BRIEF DESCRIPTION OF THE FIGURES
 The invention will be better understood when the detailed description of presently preferred embodiments provided below is considered in conjunction with the figures provided herewith, in which:
 FIG. 1 is a diagram showing an area affected by a cellular telephone infrastructure failure and the coverage area of an airborne cellular node that provides emergency cellular communications in accordance with the present invention;
 FIG. 2 is a schematic block diagram of an airborne cellular node in accordance with the present invention that is deployable on the aircraft shown in FIG. 1;
 FIG. 3 is a schematic block diagram of a multi-standard high-rise rescue locator node in accordance with the present invention;
 FIG. 4a is a flow chart of steps implementing emergency operations in accordance with the present invention in the event cellular infrastructure fails;
 FIG. 4b is a flow chart of steps implementing a high-rise rescue using the emergency locator node shown in FIG. 3, with the airborne cellular node shown in FIGS. 1 and 2 providing optional communications support.
 In these figures similar structures have similar index numbers.
DETAILED DESCRIPTION OF PREFERRED EMBODIMENTS OF THE INVENTION
 In accordance with the invention, the aircraft 10 shown in FIG. 1 carries a mobile cellular telephone node 20 shown in FIG. 2. This airborne node 20 has cone of coverage 14 within which it can communicate with and provide interoperability for cellular handsets without knowing the handsets' telephone numbers, and even when the local cellular infrastructure has failed. The cone of coverage 14 shown in FIG. 1 includes high-rise apartments 16a, high-rise businesses 16b and conventional stationary cellular nodes 12a, 12b. For the sake of convenience, the mobile node 20 may be bolted to hard points (not shown) that are conventionally provided on the external surface of airplanes' wings and fuselages, and also electrically connected to conventional workstation and/or down-link facilities that are carried inside the aircraft 10. Thus the airborne mobile nodes 20 can be conveniently detached from aircraft 10 when not in use. Alternatively, the airborne nodes 20 can be carried by an aerial balloon or the aircraft 10 may be a remote-controlled drone. These mobile nodes may be also carried by land vehicles to implement traffic safety and high-rise search and rescue applications.
-----
Things to do:
- 1) Answer these about the patent excerpt:
(a) What does FIG. 3 show?
(b) What does the cone of coverage 14 in FIG. 1 include?
(c) What does FIG. 4a show?
- 2) Which figures does the patent excerpt list? Give every one by its label.
- 3) Can you write the next paragraph of the patent excerpt on the airborne cellular node, starting after its final sentence?

Dataset content:
-----
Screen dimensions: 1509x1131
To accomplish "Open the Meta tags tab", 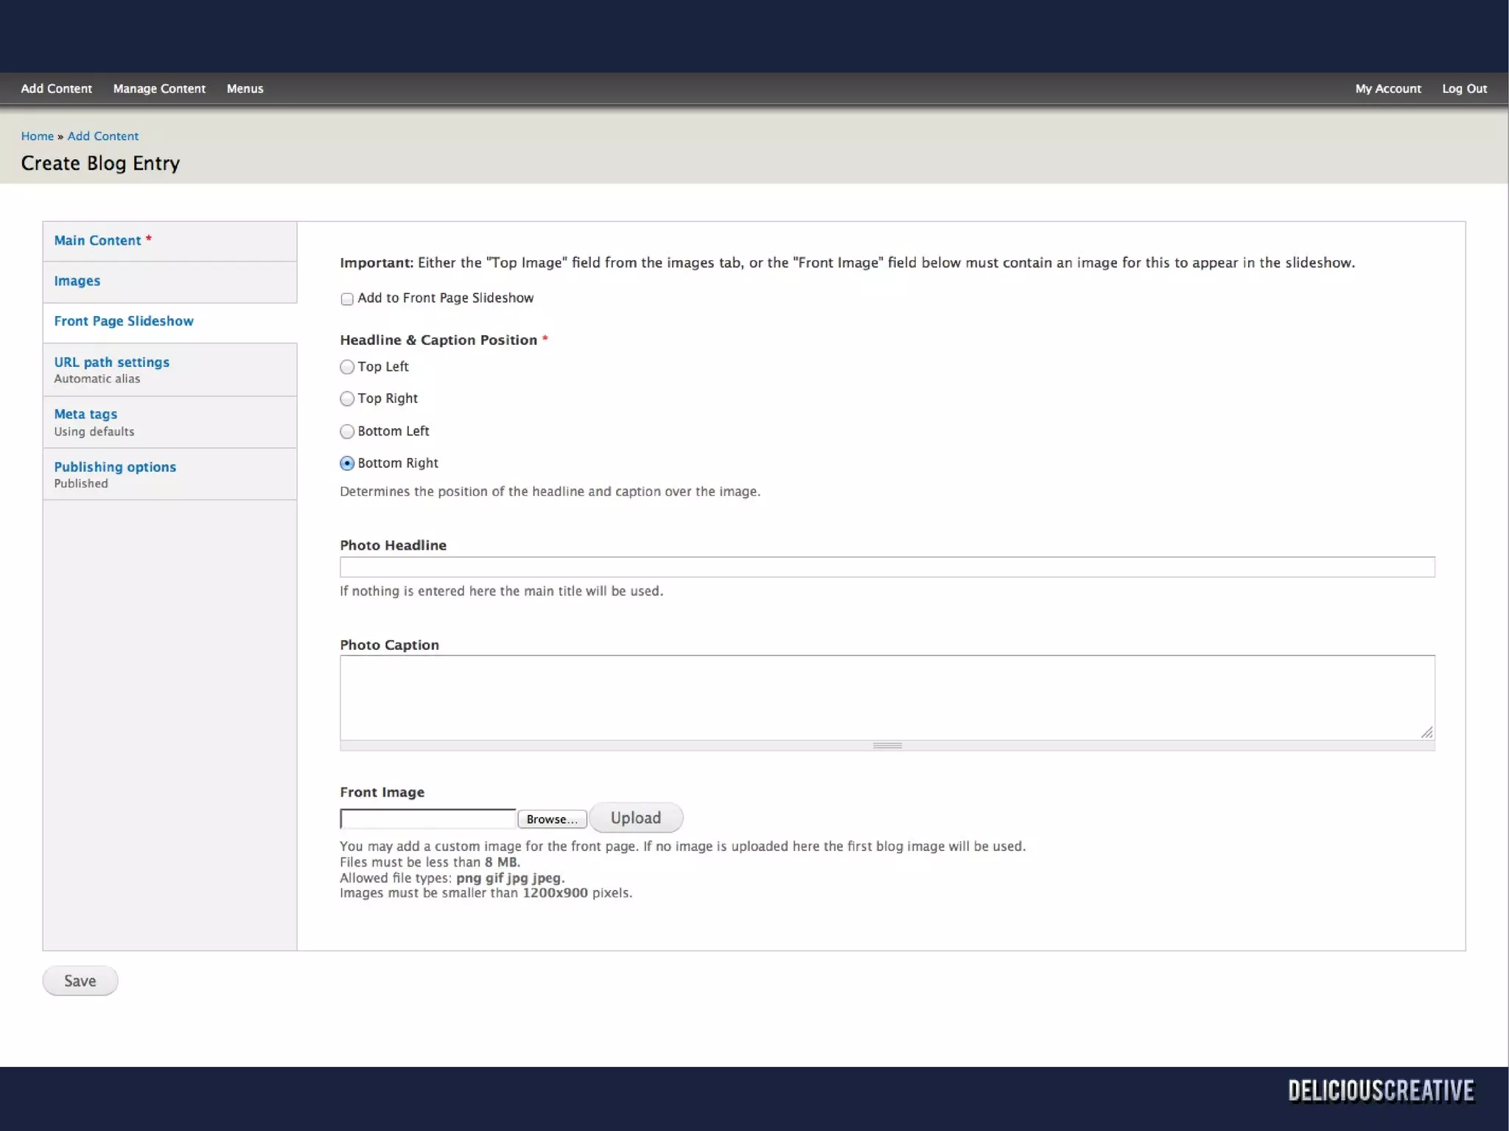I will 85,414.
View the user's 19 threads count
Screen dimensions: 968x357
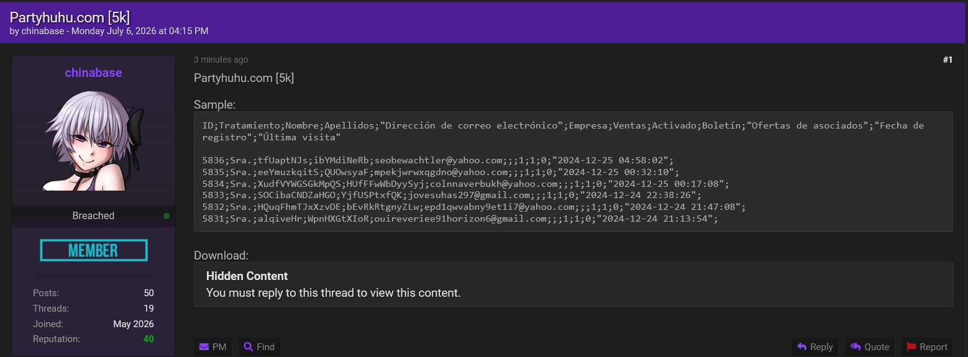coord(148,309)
-----
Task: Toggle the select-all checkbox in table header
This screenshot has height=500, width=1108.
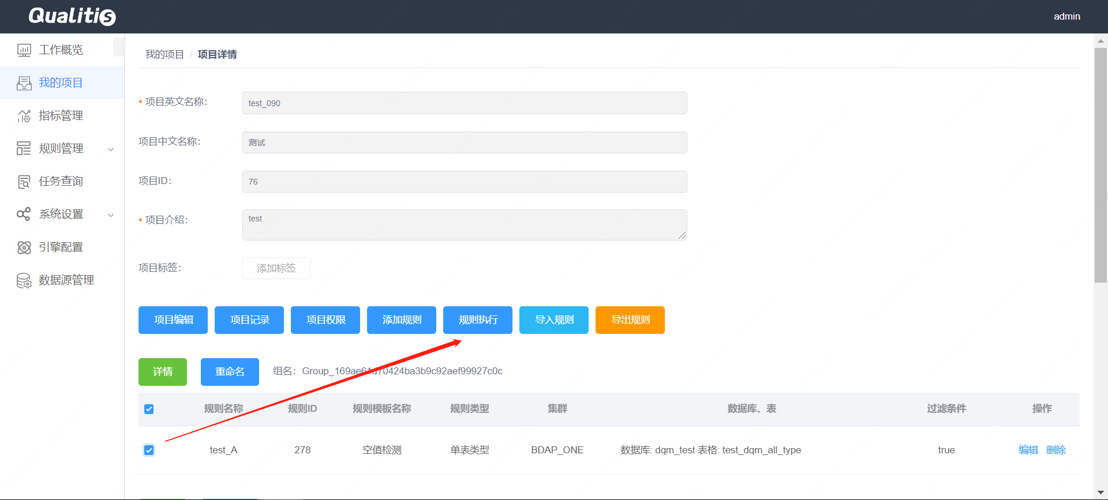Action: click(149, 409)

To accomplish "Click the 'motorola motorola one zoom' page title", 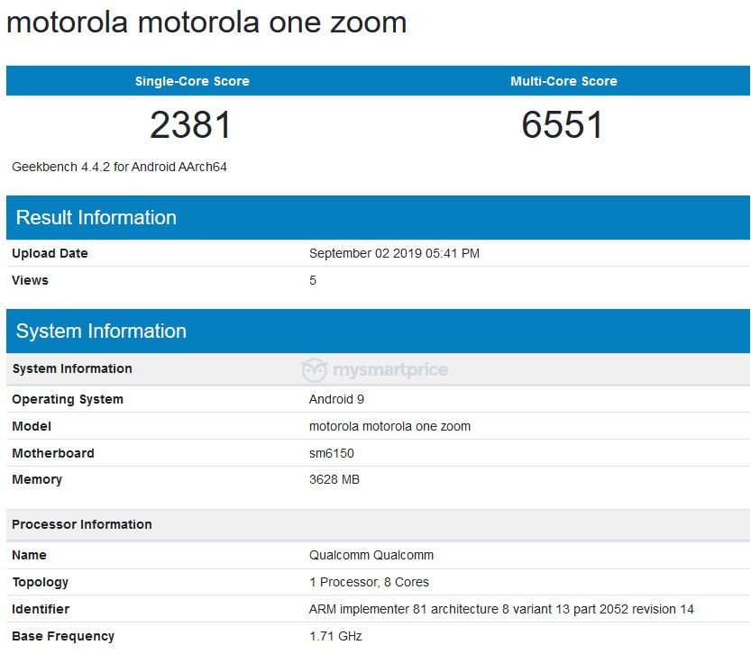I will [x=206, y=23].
-----
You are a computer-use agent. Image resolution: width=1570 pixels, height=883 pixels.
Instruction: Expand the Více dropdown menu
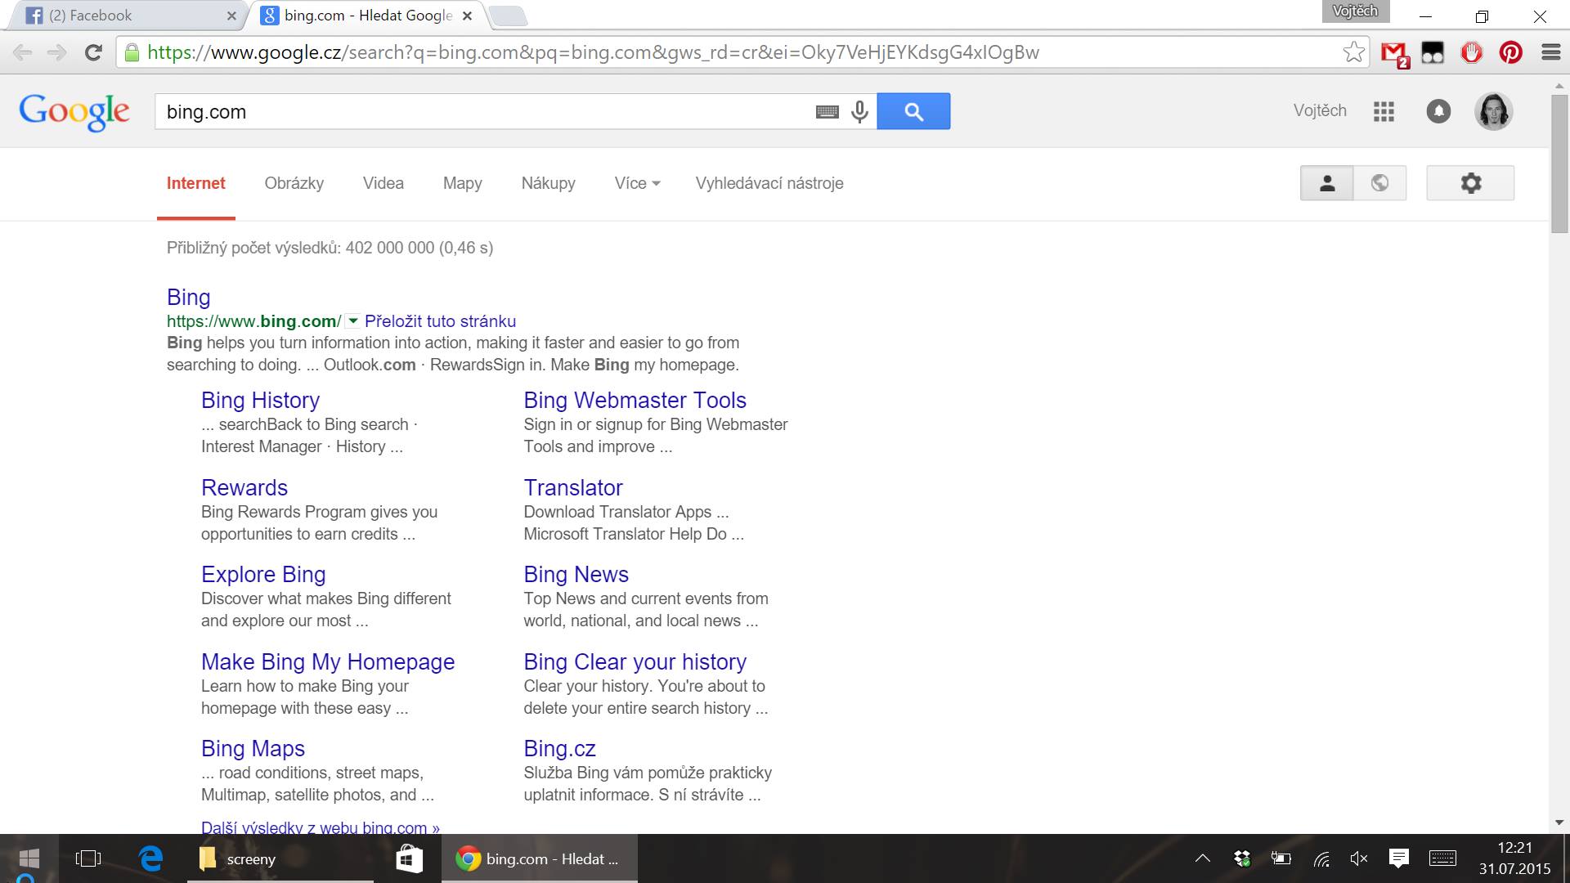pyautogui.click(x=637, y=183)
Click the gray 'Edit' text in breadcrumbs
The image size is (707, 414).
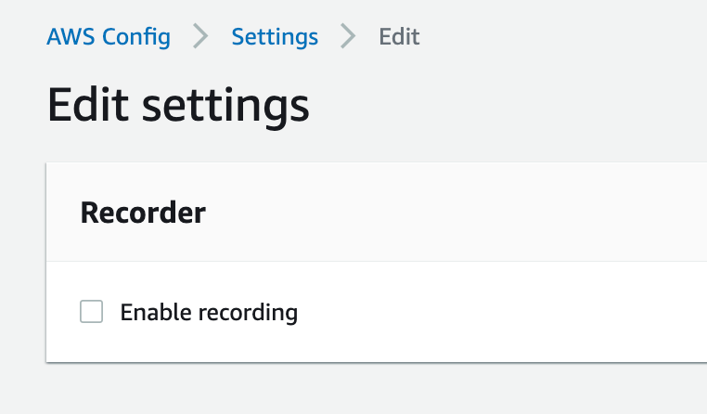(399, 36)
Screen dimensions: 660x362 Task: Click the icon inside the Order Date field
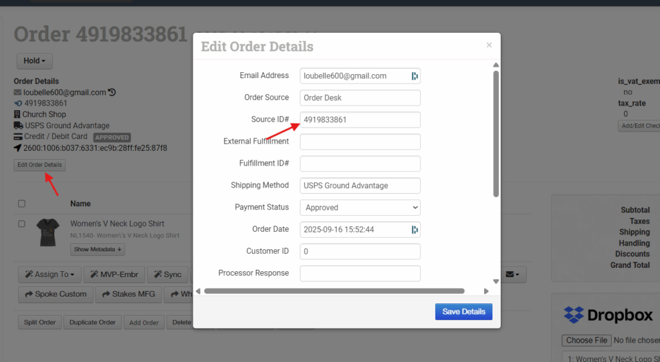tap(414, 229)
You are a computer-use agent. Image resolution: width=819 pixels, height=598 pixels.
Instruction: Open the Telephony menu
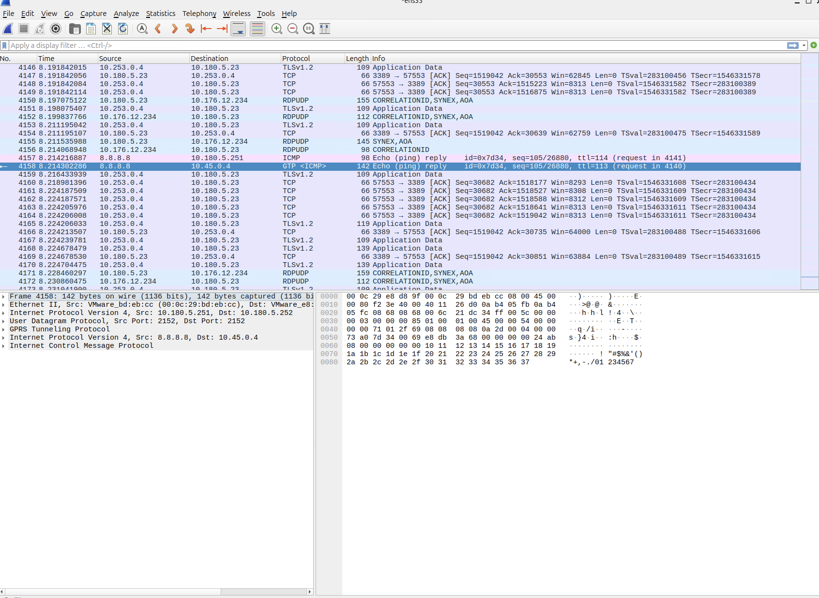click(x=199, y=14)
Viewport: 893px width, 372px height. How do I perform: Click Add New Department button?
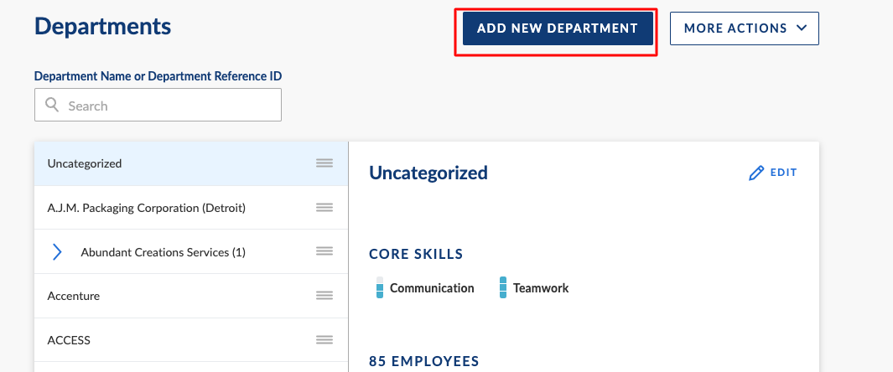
-----
Exercise answers:
- 1)
(a) A schematic block diagram of a multi-standard high-rise rescue locator node.
(b) High-rise apartments 16a, high-rise businesses 16b and conventional stationary cellular nodes 12a, 12b.
(c) A flow chart of steps implementing emergency operations in the event cellular infrastructure fails.

- 2) FIG. 1, FIG. 2, FIG. 3, FIG. 4a, FIG. 4b

- 3)
 At 10,000 feet the cone of coverage for an airborne mobile node 10 is 240 miles wide on the ground. Despite the low signal power produced by conventional cellular handsets, even an aircraft at 41,000 feet is potentially able to detect and communicate with a cellular handset that is within a 290 mile radius of an airborne node's vertically projected geographic location on the earth's surface, so long as the airborne node 10 has line-of-sight access to the handset's signal, because free-space signal loss at the frequencies used by conventional cellular handsets is very small. Lower altitudes decrease the maximum radius provided by the cone of coverage, but increase the robustness of the handset's link to the airborne cellular node. The 10,000 foot altitude shown in FIG. 1 provides a much more robust link with the hand set, and only slightly reduces the maximum coverage radius that is provided at 41,000 feet.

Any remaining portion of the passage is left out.